The answer is not to just proofread, but proofread like a boss. It’s not a casual affair, this is the last line of quality control for your work before it is read by your many readers. If you’re just starting out, and don’t have many readers yet, don’t tell yourself quality isn’t so important until you have established yourself. Doing so will be so much harder without quality writing that stands up to the criticisms so often hurled at urban fiction.
Follow these nine steps to proofread like a boss:
- Leave it alone for a while. This is the single most effective thing you can do. You’ve been living and breathing this manuscript for weeks, months even. You know it inside out. This has the effect of preventing you from reading your own writing. What you are actually doing is reading your own mind – you won’t see the errors or gaps because they don’t exist in your own mind. So set the work aside for as long as you can without going back to it at all. A week, or maybe even a month if possible for the final proofreading of the whole manuscript. Build that into your writing schedule. For smaller parts, like a chapter, leave it a day or two. When you come back you will see it with new eyes.
- Read it in a different format. Try a different font, a different size, a different device, even on paper. This will help reduce the mindreading effect. You are more likely to see your work for what it is.
- Read it aloud. This is another way to get out of your head and onto the page. It’s also highly recommended when it comes to checking that the text flows, especially for dialogue.
- Read it backwards. No, I’m not crazy. Go ahead, read it from right to left. Reading it backwards makes you focus on each word individually and you are more likely to spot an error this way because it gets you out of your head and on the page again.
- Use multiple spell checkers. But don’t trust them unquestionably. They will rarely be able to tell you when you’ve used an incorrect word despite it being spelled correctly – their vs. there, your vs. you’re, and so on. And the reason why I say to use multiple spell checkers is that each may be programmed slightly differently and may pick up something different as a result. The same goes for the grammar checkers that accompany them.

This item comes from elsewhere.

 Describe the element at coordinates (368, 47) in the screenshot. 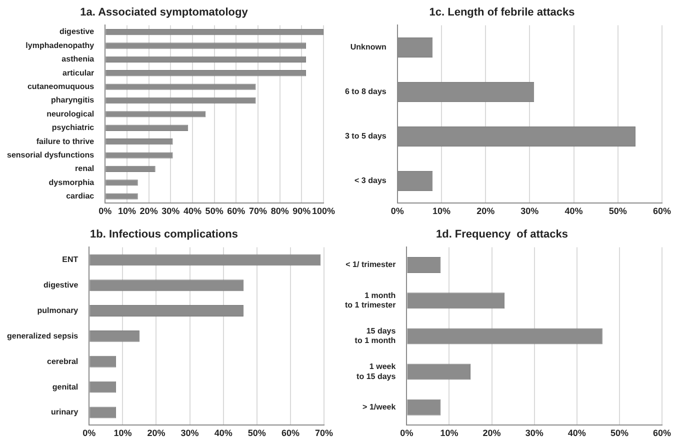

- Use a dictionary and trust it. Check your word usage by looking things up in a dictionary. Do you really mean to say “he was bear chested” or did you mean “he was bare chested”? Maybe that’s an easy example but be aware that there may be several words that all sound the same but mean different things. Trust the dictionary because that will absolutely tell you the meaning of the word you are using.
- Look for one problem at a time. In each of your initial proofreads of chapters, look for one thing at a time (it’s not just about spelling) – sentence structure, word choice, spelling, punctuation, and finally accuracy (facts, figures, proper names). Of course, prevention is better than the cure – so always try to get them right from the start.
- Keep a list. You will have things you know you are in the habit of getting wrong. Keep a list of them and know to look out for them. Go a step further and use the power of the find function in your word processing app to search your text for instances of these errors.
- Ask for help. Finally, when you have done all of the above you can consider passing your work to someone to proofread. Why not before? You don’t want them weighed down by all of the things you could have corrected yourself. You want them to focus on what they can see but you can’t. And, when possible, get someone to proofread your work that really does know what they are looking for. I’ve seen too many books still with mistakes, even though they claim to have been both proofread and edited – so if you are paying for a service be especially careful about what you’re paying for.
A great resource for proofreading is other authors. If you are looking for another author to proofread your work then consider dropping into the forums. Ask there for help with proofreading. The forums are also a great place for many other things.